BGH, 10.10.2013 - IX ZR 88/11 - Anwendung des § 44a InsO unabhängig von einem eigenkapitalersetzenden Charakter der Forderung oder Sicherheit

Bundesgerichtshof
Beschl. v. 10.10.2013, Az.: IX ZR 88/11
Gericht: BGH
Entscheidungsform: Beschluss
Datum: 10.10.2013
Referenz: JurionRS 2013, 46988
Aktenzeichen: IX ZR 88/11
 

Verfahrensgang:

vorgehend:

LG Heidelberg - 26.08.2010 - AZ: 2 O 84/10

OLG Karlsruhe - 03.05.2011 - AZ: 17 U 199/10

Der IX. Zivilsenat des Bundesgerichtshofs hat durch den Richter Vill, die Richterin Lohmann, die Richter Dr. Fischer, Dr.
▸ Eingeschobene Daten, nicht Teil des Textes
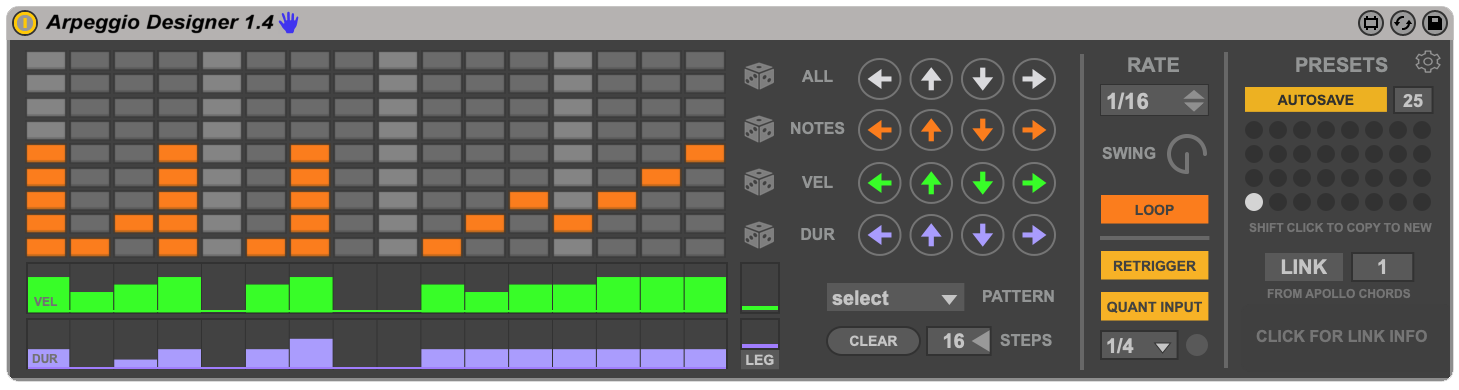Toggle the LOOP button
This screenshot has height=390, width=1459.
click(1154, 210)
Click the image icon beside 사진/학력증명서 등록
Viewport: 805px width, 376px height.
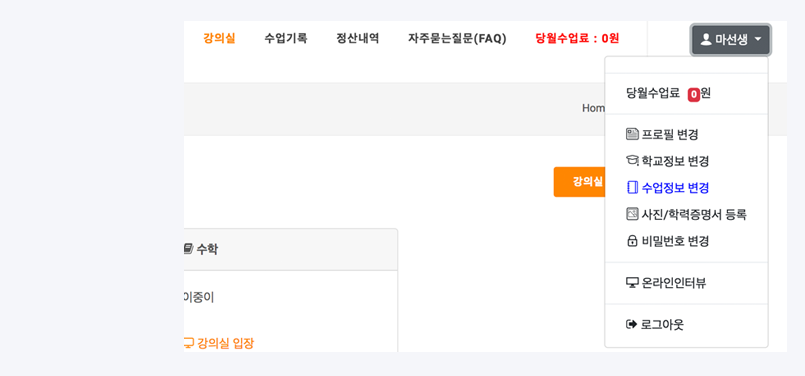point(632,214)
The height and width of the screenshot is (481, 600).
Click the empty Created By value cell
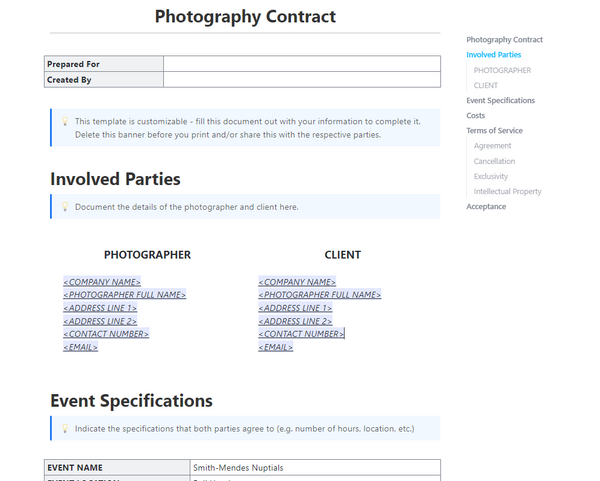coord(301,80)
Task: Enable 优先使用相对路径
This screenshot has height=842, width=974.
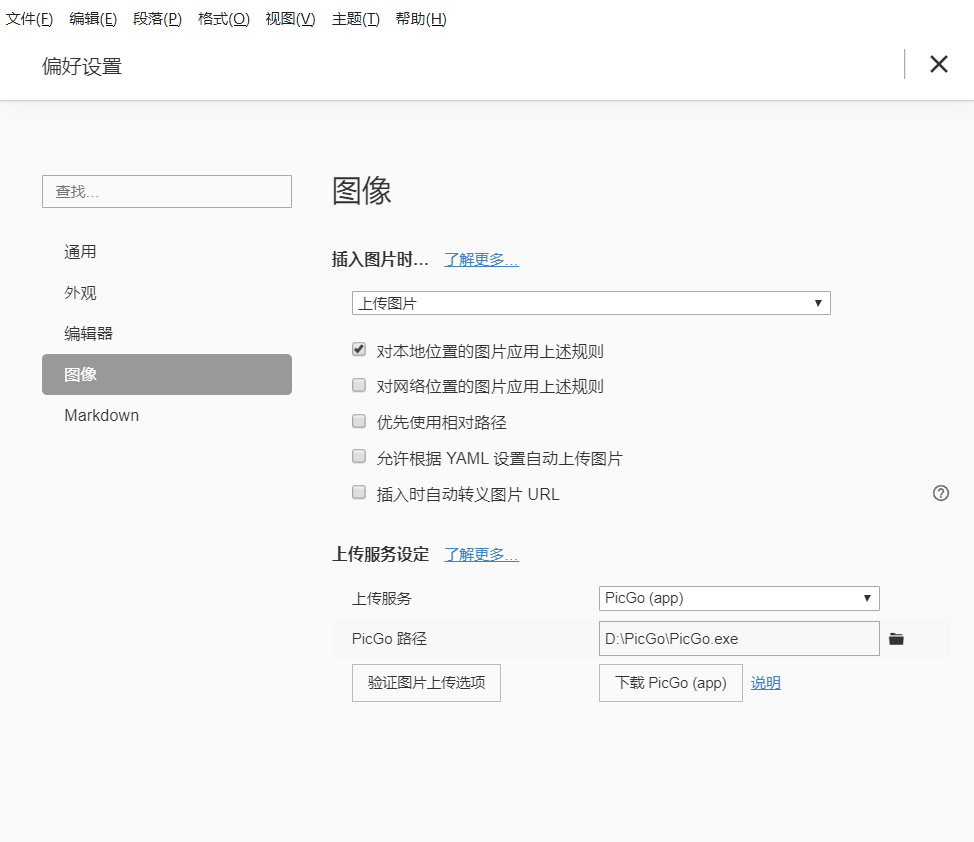Action: [x=358, y=421]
Pape und die Richterin Möhring

am 10. Oktober 2013 beschlossen:

Tenor:

Die Beschwerde gegen die Nichtzulassung der Revision in dem Urteil des 17. Zivilsenats des Oberlandesgerichts Karlsruhe vom 3. Mai 2011 wird auf Kosten der Beklagten zurückgewiesen.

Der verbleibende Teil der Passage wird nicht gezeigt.